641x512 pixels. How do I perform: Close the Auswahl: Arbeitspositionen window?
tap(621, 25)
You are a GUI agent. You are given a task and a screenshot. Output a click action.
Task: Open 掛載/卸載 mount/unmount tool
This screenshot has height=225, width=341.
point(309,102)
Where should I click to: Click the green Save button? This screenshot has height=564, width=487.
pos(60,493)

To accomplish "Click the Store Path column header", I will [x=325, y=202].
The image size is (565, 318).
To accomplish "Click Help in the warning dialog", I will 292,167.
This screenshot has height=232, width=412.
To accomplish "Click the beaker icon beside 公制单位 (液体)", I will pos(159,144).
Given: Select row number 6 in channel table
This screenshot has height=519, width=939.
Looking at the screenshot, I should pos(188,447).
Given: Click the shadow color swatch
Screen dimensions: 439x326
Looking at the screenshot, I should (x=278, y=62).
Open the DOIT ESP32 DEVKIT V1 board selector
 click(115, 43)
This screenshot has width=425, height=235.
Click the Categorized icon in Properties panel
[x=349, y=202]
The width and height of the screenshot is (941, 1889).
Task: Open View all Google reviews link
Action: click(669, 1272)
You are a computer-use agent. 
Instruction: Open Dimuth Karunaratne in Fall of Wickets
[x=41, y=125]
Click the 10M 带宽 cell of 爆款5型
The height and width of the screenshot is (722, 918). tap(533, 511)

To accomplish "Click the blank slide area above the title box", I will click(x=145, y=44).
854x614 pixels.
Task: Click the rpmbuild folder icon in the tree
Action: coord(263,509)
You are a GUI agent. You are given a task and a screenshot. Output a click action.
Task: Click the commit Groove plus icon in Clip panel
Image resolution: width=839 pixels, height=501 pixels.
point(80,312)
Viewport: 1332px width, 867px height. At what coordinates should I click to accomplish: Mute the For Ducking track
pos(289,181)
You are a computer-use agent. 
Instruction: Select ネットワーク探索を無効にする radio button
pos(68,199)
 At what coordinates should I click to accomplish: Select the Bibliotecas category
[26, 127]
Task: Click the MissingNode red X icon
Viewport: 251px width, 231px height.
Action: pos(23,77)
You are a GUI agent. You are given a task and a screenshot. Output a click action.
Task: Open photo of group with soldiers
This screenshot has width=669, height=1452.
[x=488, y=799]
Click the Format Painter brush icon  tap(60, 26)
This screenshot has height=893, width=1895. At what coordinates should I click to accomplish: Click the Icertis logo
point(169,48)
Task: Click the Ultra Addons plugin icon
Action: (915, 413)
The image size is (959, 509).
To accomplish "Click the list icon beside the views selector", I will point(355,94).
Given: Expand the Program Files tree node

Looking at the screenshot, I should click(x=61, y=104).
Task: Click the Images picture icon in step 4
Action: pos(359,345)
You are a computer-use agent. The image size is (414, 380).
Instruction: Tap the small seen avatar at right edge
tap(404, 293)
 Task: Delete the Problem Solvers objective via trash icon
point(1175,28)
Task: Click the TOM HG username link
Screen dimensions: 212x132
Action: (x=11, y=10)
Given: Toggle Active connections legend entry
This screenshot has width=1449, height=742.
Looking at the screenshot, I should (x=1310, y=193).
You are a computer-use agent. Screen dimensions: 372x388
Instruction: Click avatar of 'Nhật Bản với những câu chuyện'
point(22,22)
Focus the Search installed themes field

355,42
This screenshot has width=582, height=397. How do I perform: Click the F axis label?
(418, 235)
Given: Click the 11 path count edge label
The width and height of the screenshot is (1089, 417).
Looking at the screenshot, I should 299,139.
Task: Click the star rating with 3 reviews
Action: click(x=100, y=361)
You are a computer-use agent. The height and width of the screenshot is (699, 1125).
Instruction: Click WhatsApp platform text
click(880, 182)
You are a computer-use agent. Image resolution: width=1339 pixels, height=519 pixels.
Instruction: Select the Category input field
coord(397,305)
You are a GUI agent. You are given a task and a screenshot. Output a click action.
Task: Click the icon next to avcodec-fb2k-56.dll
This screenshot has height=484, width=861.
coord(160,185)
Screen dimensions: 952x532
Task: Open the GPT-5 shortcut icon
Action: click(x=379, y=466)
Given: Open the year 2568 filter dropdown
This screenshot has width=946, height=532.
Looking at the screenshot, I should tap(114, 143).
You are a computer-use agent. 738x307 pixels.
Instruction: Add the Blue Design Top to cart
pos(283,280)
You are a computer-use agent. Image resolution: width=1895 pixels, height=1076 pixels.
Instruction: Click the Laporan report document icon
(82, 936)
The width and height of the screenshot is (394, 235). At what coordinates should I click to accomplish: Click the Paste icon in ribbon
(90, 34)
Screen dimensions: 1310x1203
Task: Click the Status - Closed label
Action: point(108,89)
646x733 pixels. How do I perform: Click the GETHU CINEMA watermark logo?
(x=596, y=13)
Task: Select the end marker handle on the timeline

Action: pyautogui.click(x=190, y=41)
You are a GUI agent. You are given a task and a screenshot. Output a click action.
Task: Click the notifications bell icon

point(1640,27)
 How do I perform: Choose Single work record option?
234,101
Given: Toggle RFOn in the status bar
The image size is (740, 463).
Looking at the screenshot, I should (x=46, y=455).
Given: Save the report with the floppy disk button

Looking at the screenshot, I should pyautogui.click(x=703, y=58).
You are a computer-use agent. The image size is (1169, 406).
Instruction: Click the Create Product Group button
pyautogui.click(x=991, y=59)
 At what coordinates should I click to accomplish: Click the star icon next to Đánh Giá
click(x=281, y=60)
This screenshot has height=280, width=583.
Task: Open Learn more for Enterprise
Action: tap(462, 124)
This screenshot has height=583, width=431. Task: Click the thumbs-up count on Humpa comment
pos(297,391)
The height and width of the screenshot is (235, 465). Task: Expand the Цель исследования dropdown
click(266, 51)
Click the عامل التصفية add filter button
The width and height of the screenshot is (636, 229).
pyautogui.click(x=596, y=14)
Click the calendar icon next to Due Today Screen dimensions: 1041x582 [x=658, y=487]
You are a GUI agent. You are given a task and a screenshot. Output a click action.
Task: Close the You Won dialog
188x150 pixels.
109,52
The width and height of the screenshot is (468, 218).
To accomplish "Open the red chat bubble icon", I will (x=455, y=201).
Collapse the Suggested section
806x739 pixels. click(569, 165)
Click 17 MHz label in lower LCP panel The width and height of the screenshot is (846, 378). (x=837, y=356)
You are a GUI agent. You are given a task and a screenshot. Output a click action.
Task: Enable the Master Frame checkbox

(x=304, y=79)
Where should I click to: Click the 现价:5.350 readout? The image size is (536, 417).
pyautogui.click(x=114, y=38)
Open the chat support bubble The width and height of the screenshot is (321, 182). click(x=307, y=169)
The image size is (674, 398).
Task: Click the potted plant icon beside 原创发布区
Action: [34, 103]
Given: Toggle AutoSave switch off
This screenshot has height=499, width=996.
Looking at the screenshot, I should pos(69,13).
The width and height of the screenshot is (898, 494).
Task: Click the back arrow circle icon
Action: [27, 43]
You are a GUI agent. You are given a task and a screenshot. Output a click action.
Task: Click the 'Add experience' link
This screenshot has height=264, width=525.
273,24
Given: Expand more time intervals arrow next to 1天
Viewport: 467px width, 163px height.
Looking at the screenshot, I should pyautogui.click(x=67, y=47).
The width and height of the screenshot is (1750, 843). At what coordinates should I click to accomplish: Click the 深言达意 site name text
★ ★ ★
**YOUR TASK:**
Would you please copy, word for word, everything above from the line containing "This screenshot has height=519, width=939." down to the line containing "This screenshot has width=425, height=235.", those two lines included?

**WRITTEN SOLUTION:**
This screenshot has height=519, width=939.
Looking at the screenshot, I should pos(188,447).
Given: Click the shadow color swatch
Screen dimensions: 439x326
Looking at the screenshot, I should (x=278, y=62).
Open the DOIT ESP32 DEVKIT V1 board selector
 click(115, 43)
This screenshot has width=425, height=235.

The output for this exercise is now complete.